フランス語で「羽」という意味の「plume」から派生して、羽ペンを入れる箱ということで「plumier」となったそうです。
現在では布やレザー製の物も含むようで、日本で言う「ペンケース」のイメージに近いでしょうか。
では、何故この単語なのか、ということですが。
遡る事2017年3月末頃。
店舗物件の契約完了まであと少しという、さぁこれから開店に向けてやる事が山積みだという状況で、
まず何をするにも必要なのが店名でした。
保健所や税務署など役所関連への申請をするにも、業者との取引開始にあたり書面を交わすのにも、
とにかく店名が必要です。
ですがこれといった案は何も浮かんでいませんでした。
そもそも、物件が見つかるまでが思いの外早かったんです。
飲食店の物件探しは、場合によっては半年がかりなどとも聞いていたのですが、
運良く有能な不動産屋さんのお陰で一か月半程で見つかりました。
それ自体はとてもラッキーだったのですが、
開業に向けてのあれこれは物件を探しながらじっくりと、なんて考えていたので、
この予想外の早さでの物件取得により、店名を含めて色々な事を決めるのに猶予が殆どない状況となっていました。
店名に関して漠然と考えていた事は二つでした。
1、フランス語
2、あまり読みづらくない一つの単語
料理もワインもフランスがメインなので、店名もフランス語にしたい。
そして、定冠詞や前置詞(le、la、deなど)が入ったり長めの名前は固い印象を受けるような気がして、目指す店の雰囲気や価格帯などから考えると、もっと親しみ易いような名前に、一単語にしたいと思っていました。
まずはこの条件に合う単語をWEBで検索したり、フランス語の辞書をめくって探してみました。
店の雰囲気やコンセプトに合いそうなジャンルとして、
手始めに食品、ワイン、フランスの地名などから考えてみましたが、
なんだかベタというかダイレクト過ぎるというか、縛りすぎるような気がしてもう少し広げてみることに。
自分が多少でも興味のあるジャンルとして、
動物、植物、色、ステーショナリー、音楽、自然、服飾などから、最終的には概念的な言葉や動詞や形容詞にまで広げて、
単語の意味自体はそこまで重要視せず条件に合いそうな物を書き留めていきました。
最終的に候補を15個くらいにまで絞ったものの、決め手が無くどれもしっくり来ない。
そんな状況でソムリエールと打ち合わせを行う事になりました。
土曜日の夕方、場所は新宿のとある店。
ワインを飲みながら、真っ先に議題に挙げたのが店名でした。
絞り切れていない候補一覧を見せて、僕なりの選定基準などを説明しました。
「これなんかいいんじゃない?」
全体を見た後にソムリエールが差したのが「Plumier」でした。
字面や響き等では、確かに僕も良さそうだと思っていた物の一つでした。
ですが「筆箱」という意味がこれといって店に関係しない事がひっかかっていました。
その懸念を伝えると、こう言われました。
「店の形が長細いし、筆箱っぽいってことでいいんじゃない?」
そう来たか!!
そこそこ無理矢理感もあるけど、それは考えもしなかった!!
「それと、”premier cru”ともかけられなくもないかと」
“premier cru”(プルミエ クリュ)とは、フランスでワインの等級を表す単語で、
“premier”は英語でいう”premium”の意味。
“plumier”とは少し発音は違うものの、ワインを出す店としては引っ掛けられなくも無い。
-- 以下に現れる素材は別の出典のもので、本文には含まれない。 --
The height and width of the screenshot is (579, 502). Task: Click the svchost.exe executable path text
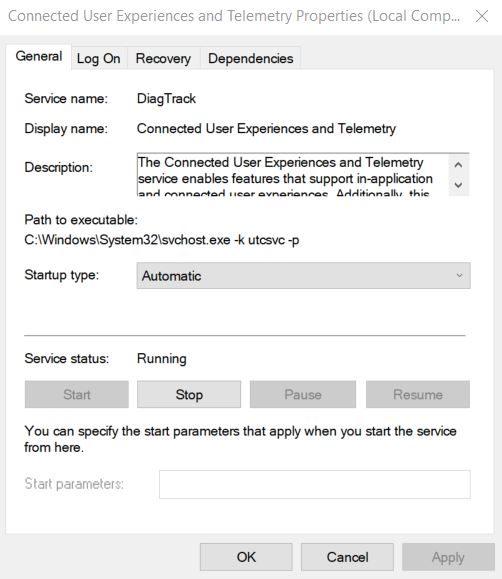click(x=162, y=240)
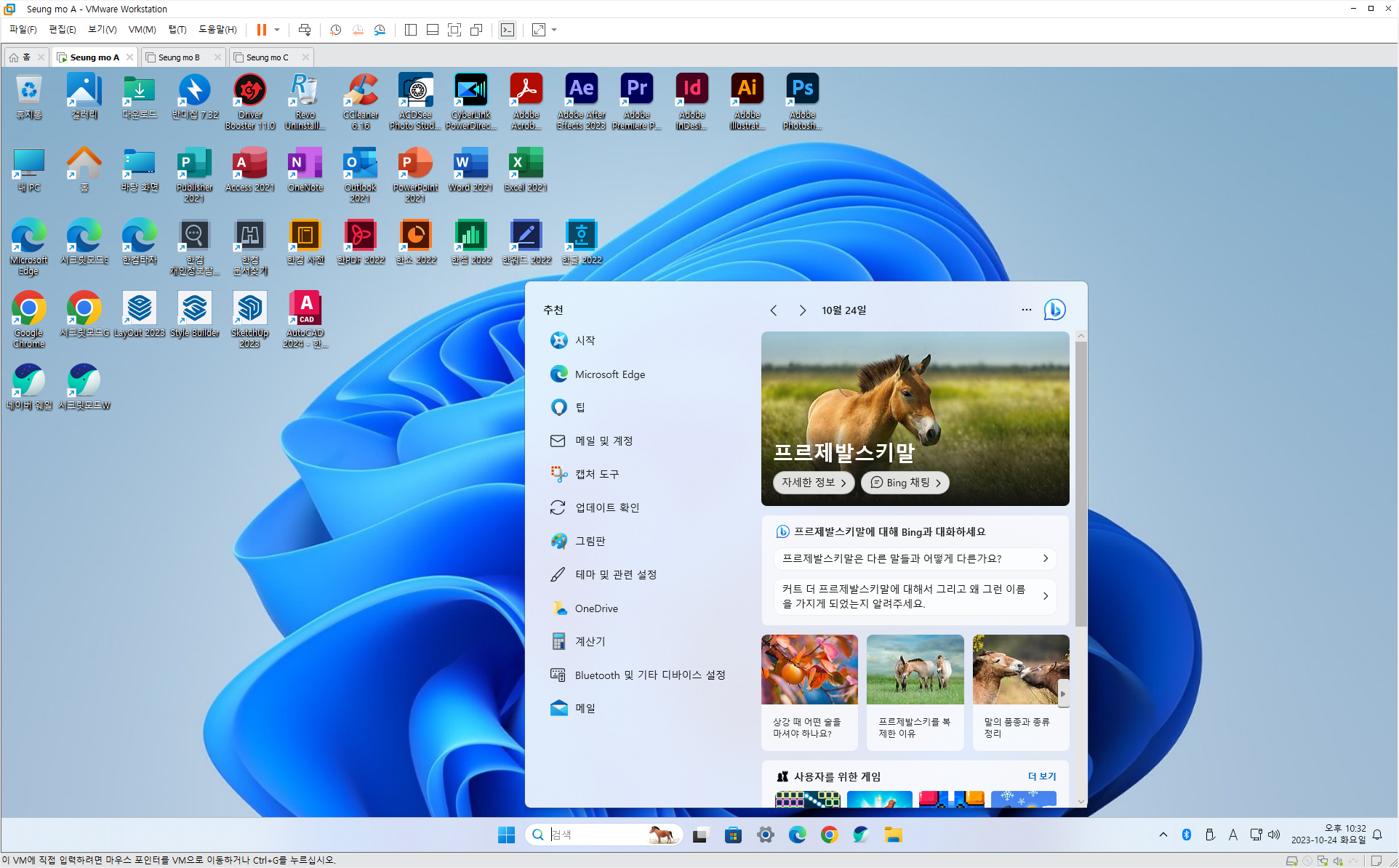This screenshot has width=1399, height=868.
Task: Open the power options dropdown arrow
Action: click(277, 30)
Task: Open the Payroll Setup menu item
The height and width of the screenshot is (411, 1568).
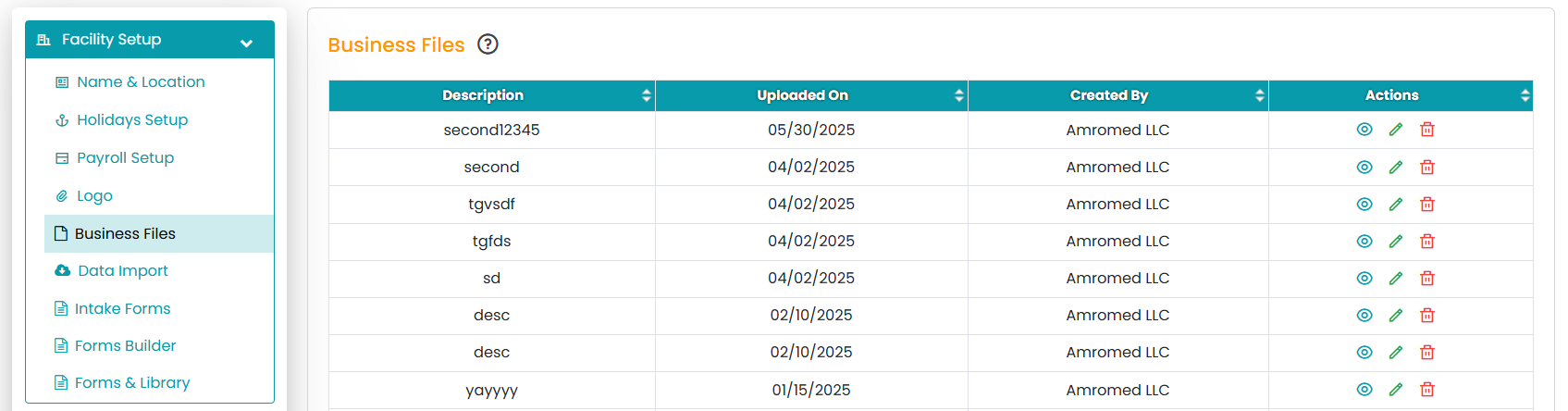Action: [125, 157]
そう聞くと、俄然これがとてもぴったりな気がしてきました。
押しに弱く他人の意見に流され易い僕は、
ソムリエールの進言によってあんなに悩んでいたのが嘘のように
「これしかない!」という気持ちに固まりました。
同時に「もう決めてしまって早く先に進みたい!」という気持ちもそこそこあったような気もします。
「そうだよね、これだったら色々と条件にも合うし、由来の説明もできそうだしね!」
これでいこう、と自らを説得するように言葉を並べる僕に対してソムリエールからは
「店名にそこまで意味とか必要?」のような事も言われたような気もします。
固定概念が強い僕と、何事にも柔軟な思考のソムリエールとの違いは、思えばこの頃から表れていたようにも感じます。
正味3分程度。
こうしてあっさりと店名は決定しました。
店名の由来を聞かれた際には、
「響きや字面で決めたので、大した意味はありません」とお答えする事が多いです(笑)
ということで、店名の由来でした。
ご拝読いただきまして、ありがとうございます。
それではまた!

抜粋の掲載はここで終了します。